Activity: Copy out the lines below, starting at the line that contains "At what (x,y)" and continuing through the end of the records. Leave the pictures out of your answer.

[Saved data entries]
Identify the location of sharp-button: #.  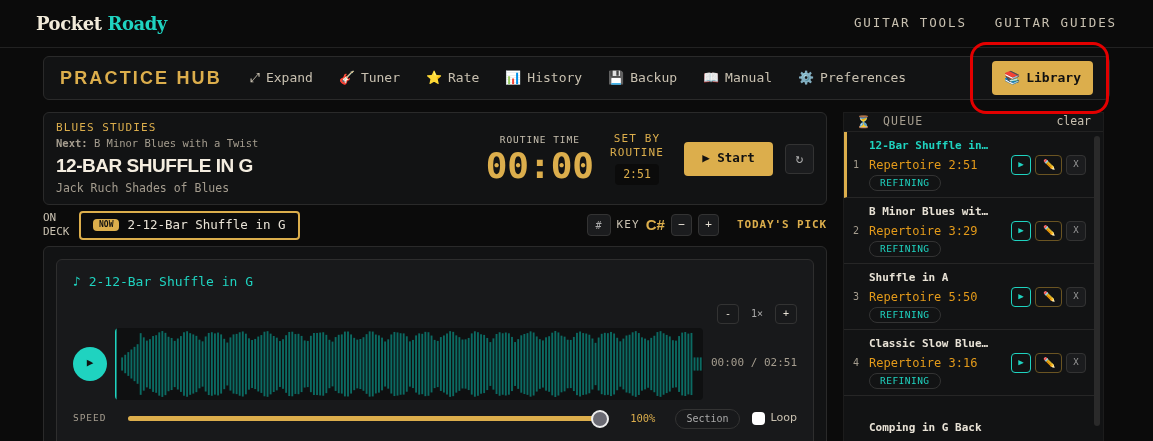
(598, 225).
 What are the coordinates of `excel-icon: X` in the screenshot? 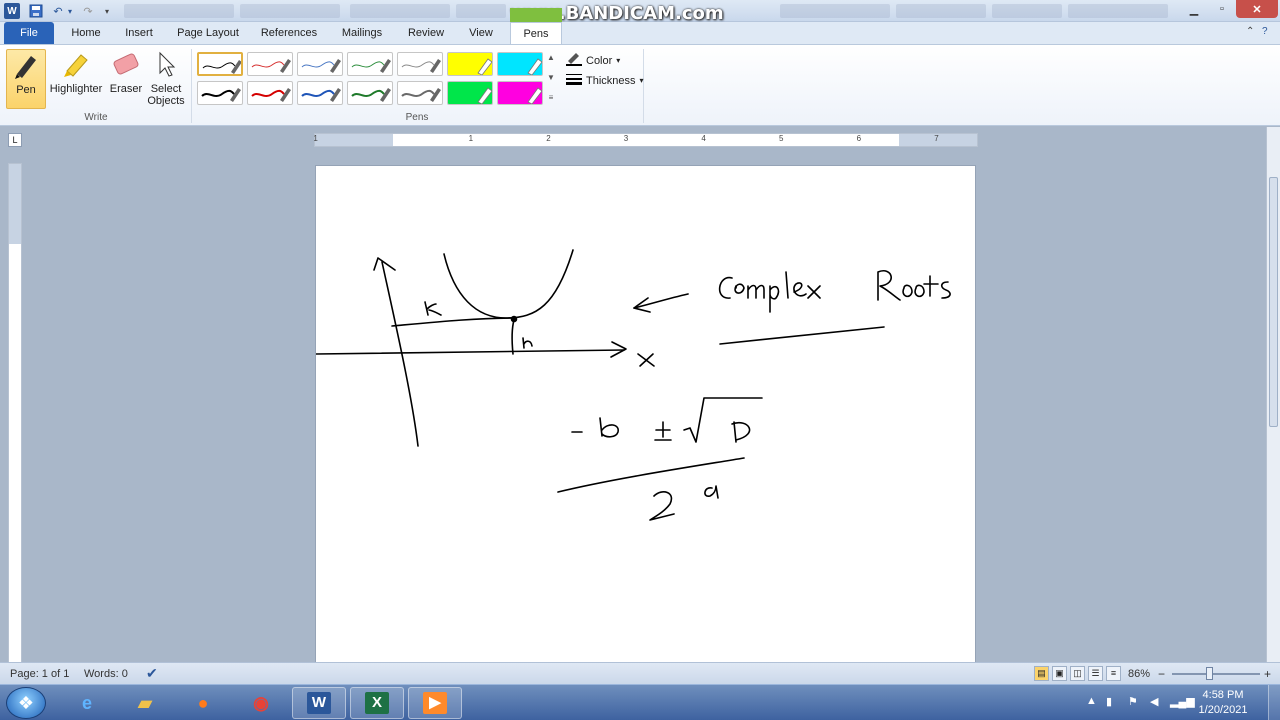 It's located at (377, 703).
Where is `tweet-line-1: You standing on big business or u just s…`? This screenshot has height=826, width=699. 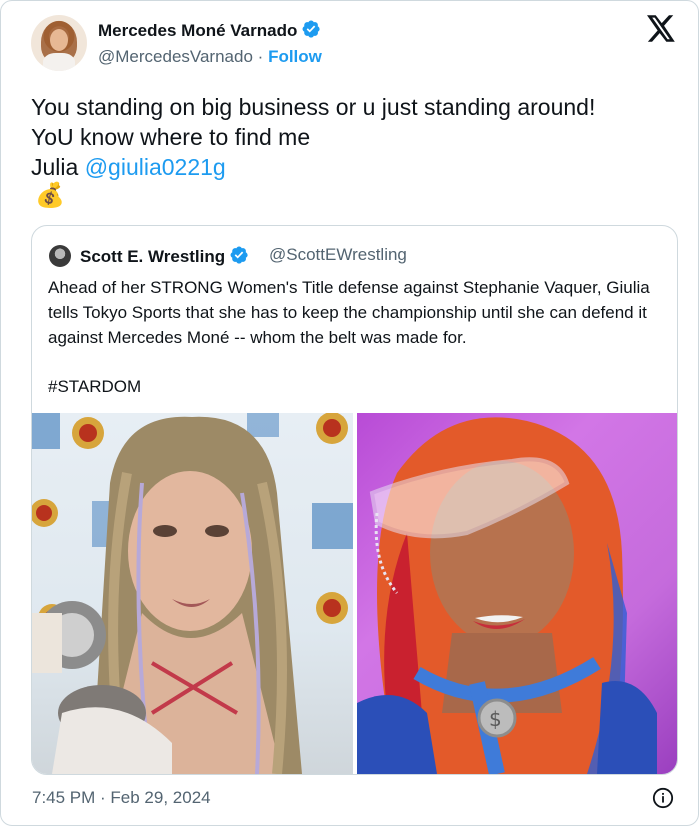
tweet-line-1: You standing on big business or u just s… is located at coordinates (314, 107).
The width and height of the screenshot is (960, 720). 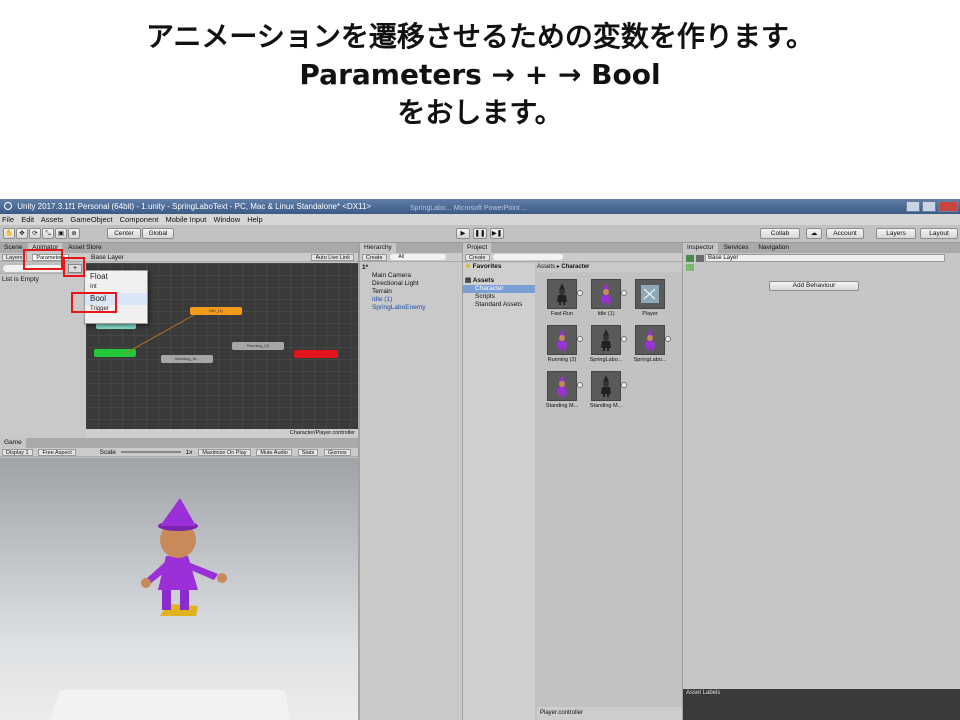 I want to click on asset-label: Player, so click(x=650, y=314).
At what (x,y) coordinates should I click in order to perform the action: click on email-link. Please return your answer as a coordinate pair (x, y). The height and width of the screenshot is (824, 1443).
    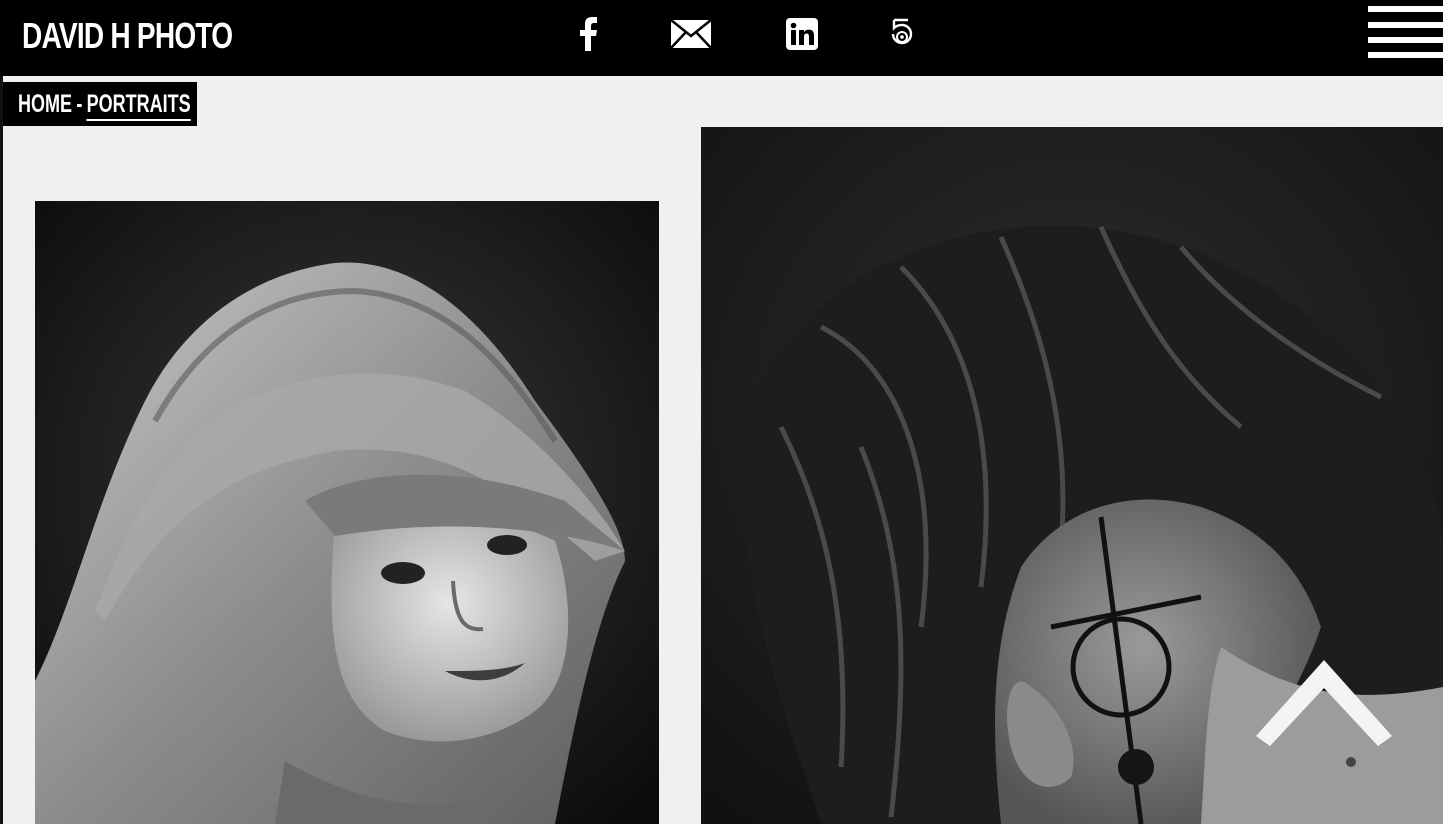
    Looking at the image, I should click on (691, 34).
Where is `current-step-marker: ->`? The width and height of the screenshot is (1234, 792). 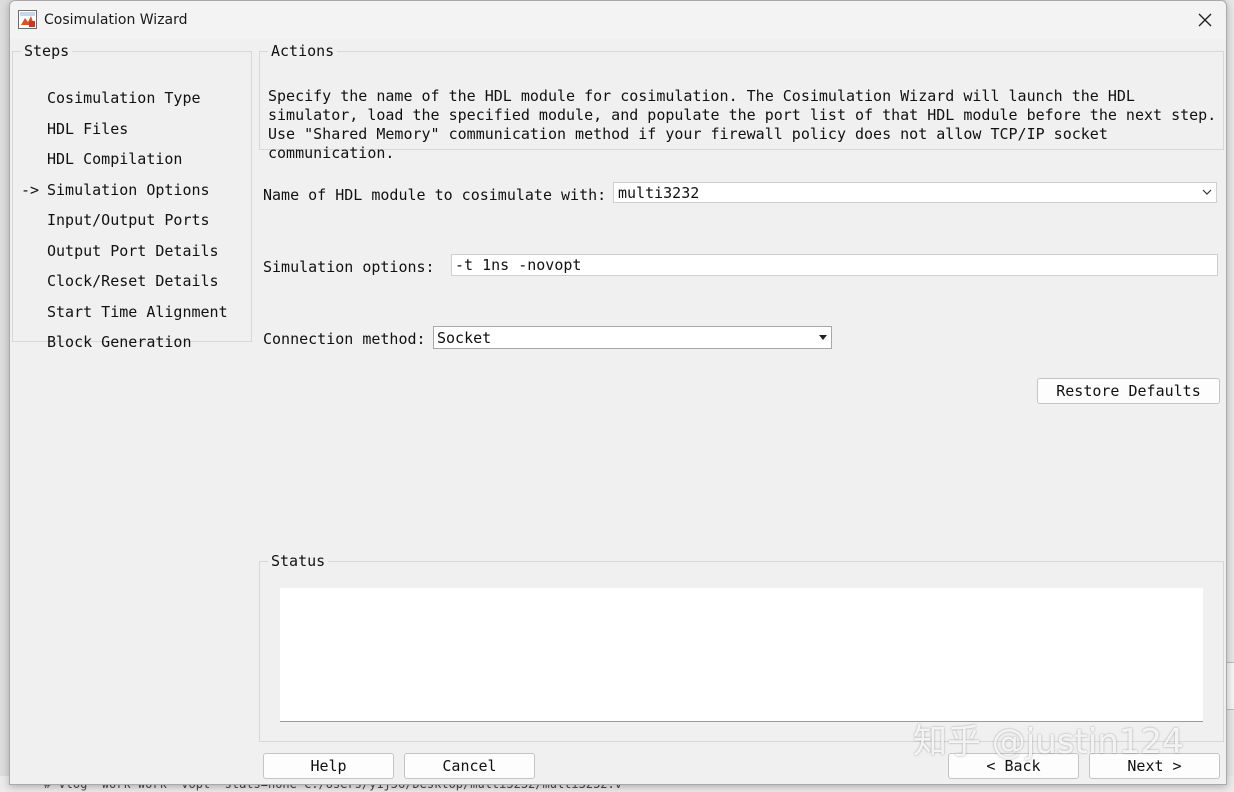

Answer section:
At what (x,y) coordinates should I click in order to perform the action: click on email-link. Please return your answer as a coordinate pair (x, y). The height and width of the screenshot is (824, 1443).
    Looking at the image, I should click on (691, 34).
Where is `current-step-marker: ->`? The width and height of the screenshot is (1234, 792). 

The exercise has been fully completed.